Friday, May 17, 2019

Off to the OBX Part 1


Off to the OBX    Part 1

By John W. Vander Velden

 

If you don’t know what OBX means take heart, we were there for nearly two days before we made the connection. The locals use those three letters to identify their area...The Outer Banks.
View from the parking lot
It had been eleven years since our last visit and there were things the same, like the weather and the ocean, and things different, like thousands of new rental properties. And I expected as much when we chose OBX as our first escape location for the year. Made the adventure a road trip. I would not recommend a straight through drive and we took our time, sorta’, spreading the drive over three days.  Three days? Well yeah, we made a stop and took half a day visiting the Ark Encounter, which in truth added a day to the trip. The Ark itself was impressive and we wandered about the exhibits which were well done. The work they went through to create the lifelike animals on display is amazing.

Four hours plus driving east took us to Charleston, West Virginia, which seemed to make the OBX reachable the next day. Driving through the Blue Ridge Mountains and across the Shenandoah Valley was beautiful, though the I-64 snakes tightly with several seep grades both up and down.

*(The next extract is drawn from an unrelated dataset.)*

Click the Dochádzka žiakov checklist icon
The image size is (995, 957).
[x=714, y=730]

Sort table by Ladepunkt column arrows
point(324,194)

We spent more than a half hour moving less than a quarter mile while we were in Norfolk, Virginia. So close and yet surrounded by an ocean of near stationary cars carrying countless passengers all hoping to reach their own destinations, but wedged together on lanes meant to be traveled, but for that time virtually a parking lot.
The sun had long set when we checked in, but one of the reasons we had come was the Atlantic, and to the beach we went, dark or not.
Our Home at the OBX


The ocean was almost dead calm, maybe six inch swells. Yet there, in the dark with the sky reflecting off the water I felt it. There is something about the sea shore. Something that reaches deep within me, rumbles places that are unreachable by sights and sounds. Something primal. Something emotional. But most of all something spiritual.  A power I could never describe. Something real, but intangible. It made the long stressful drive worth the effort and more.
The sun comes up early in May, but its rising found me walking the nearly
deserted beach, bare feet on the cool sand and splashed by cold water of the rising tide. I beat the sun three mornings in a row watching the coloring sky for the moment the sun’s sphere escaped the water. I live for those brief times when the day begins so clearly, when I find myself where the horizon is distant and clear. That I had the beach very nearly for my own an added bonus. It is too seldom that I find myself where wind water and sky intersect in such a way, and even now look forward to the next opportunity.